Some planning boards have also been delegated the authority to approve plans of subdivision, some for all of their planning area and some for just part. The Minister of Municipal Affairs and Housing has the responsibility for areas where the authority has not been delegated.

To find out who is responsible for plans of subdivision and condominium descriptions in your area - the Minister, municipal council or planning board - and how to apply, contact your municipality, planning board or Ministry of Municipal Affairs and Housing regional office. (See Subdivisions, No. 4 in the series.)

  • The land severance process is generally the same throughout the province, but in northern Ontario, the processing of applications may be done by various authorities - the Minister, municipal council or the planning board. To find out who is responsible for severances in your area, and how to apply, contact your municipality, planning board or Ministry of Municipal Affairs and Housing office for your area. (See Land Severances, No. 5 in the series.)

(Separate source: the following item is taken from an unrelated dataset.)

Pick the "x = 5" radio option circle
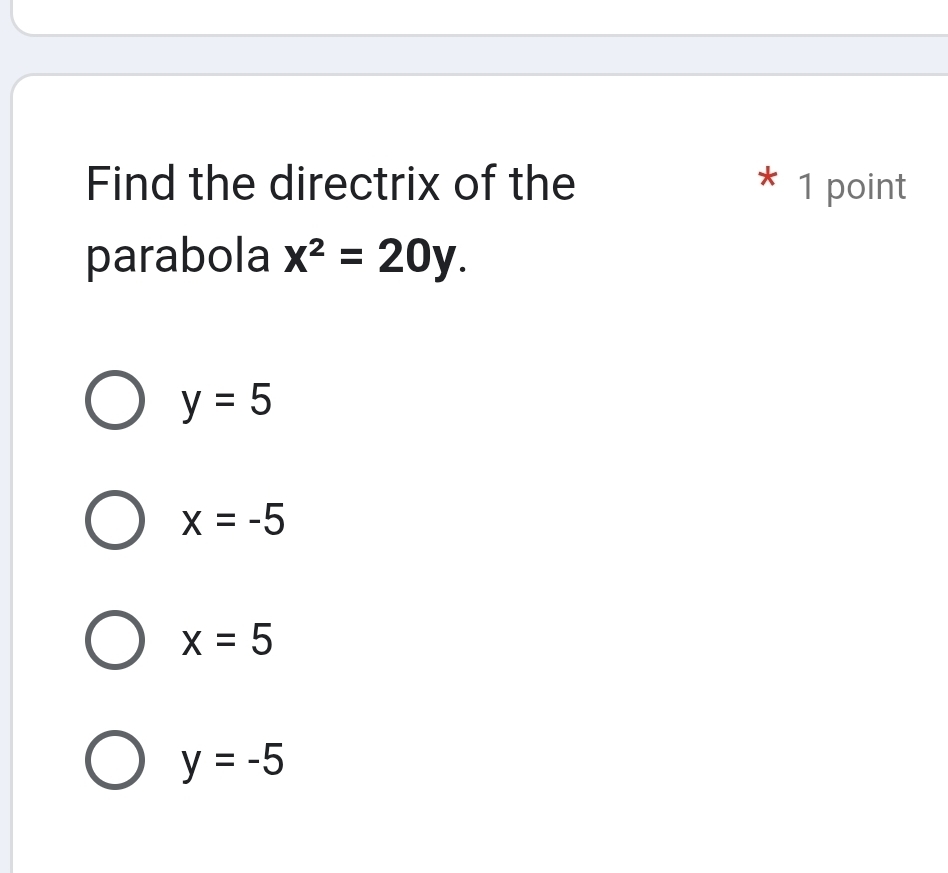The image size is (948, 873). pyautogui.click(x=114, y=641)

  • Building permits are issued in northern Ontario municipalities the same way as in southern Ontario. (See Building Permits, No. 8 in the series.)

What other approvals may be required?

Unincorporated parts of northern Ontario are required to build to Building Code standards. There are other permits and approvals required in particular circumstances. For example, a septic system permit is required for a new septic system. In cottage areas, a permit may be required from the Ministry of Natural Resources before you do any construction in the water (for example, a dock or boathouse with solid foundation).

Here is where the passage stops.